Hal yang penting untuk diingat adalah mengenali jenis kain dan kesan yang ingin ditampilkan. Contohnya, jenis kain tertentu seperti songket bertekstur tebal dan kaku. Kalau Anda ingin menampilkan kesan feminin yang lepas melambai, hindari penggunaan kain ini. Kecuali Anda ingin menciptakan efek futuristik dengan menjadikan songket ini jaket kaku dengan bahu mencuat ala Balenciaga atau Yves Saint Laurent, maka hal itu bisa saja.Kalau ingin berbusana ringan melayang seperti sackdress Diane Von Furstenberg, pilih kain ringan seperti kombinasi sarung bugis dan sifon sutra rancangan Andi Saleh.

“Anda harus tahu efek yang didapat dari setiap kain,” saran Andi Saleh tentang tips mengenakan busana berkain tradisional ini. “Mau simple mewah atau mewah glamor, tinggal cocokkan saja dengan kain dan atasannya.” Andi Saleh menuturkan bagaimana menyeimbangkan bawahan batik dengan atasan blus sederhana atau kebaya encim untuk kesan simple. Kalau Anda membutuhkan efek mewah, pilih kain yang lebih ‘berat’ seperti songket atau kain prada dari Bali yang bernuansa emas. “Yang penting, sesuaikan warnanya dengan kulit dan kepribadian Anda,” tambah Andi Saleh. Kalau Anda belum yakin dengan warna kain yang cocok, anda bisa bermain aman dengan memilih warna netral seperti hitam atau beige.

Untuk sehari-hari, cobalah lebih ‘fun’ dalam mengenakan kain tradisional ini. Untuk yang masih malu mengenakan kain tradisional, padankan kain tradisional dengan busana-busana dari label kontemporer. Jadikan kain lurik menjadi rok mini atau selutut, lalu padukan dengan tshirt hitam polos (dari Mango, misalnya). Dengan sepatu flat atau strappy sandal, kain lurik itu akan menjadi sangat casual. Atau kalau ingin bergaya bohemian, ubah saja kain batik megamendung menjadi rok semata kaki, tutup dengan tanktop putih dan kardigan hitam. Tips untuk tampil aman dengan kain tradisional bisa dengan meniru cara Frida Gianini (disainer Gucci saat ini) dalam merancang koleksi musim panas 2008. Dengan dasar warna hitam dan putih, ia bermain dengan satu tambahan ‘warna lain’, solid atau lembut. Warna lain inilah yang bisa Anda terapkan pada pilihan kain tradisional sebagai center piece.

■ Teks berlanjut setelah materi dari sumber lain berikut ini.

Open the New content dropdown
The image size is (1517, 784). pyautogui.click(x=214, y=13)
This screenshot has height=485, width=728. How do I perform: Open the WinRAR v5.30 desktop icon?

Dengan mengenakan kain tradisional, tampil cantik dan anggun itu sudah pasti didapat. Tak hanya itu saja, Anda akan merasakan sesuatu yang baru dalam berpenampilan. Anda mengusung suatu nilai budaya dan kebanggaan akan identitas nasional. Bayangkan, saat Anda bersosialisasi dengan teman-teman Anda yang berasal dari luar negeri, mereka akan penasaran dengan motif atau bahan busana yang anda kenakan. Bila mereka mengira-ngira rok yang Anda pakai itu dari Cavalli, Anda bisa dengan bangga menjawab; “It’s songket, one of my national heritage.”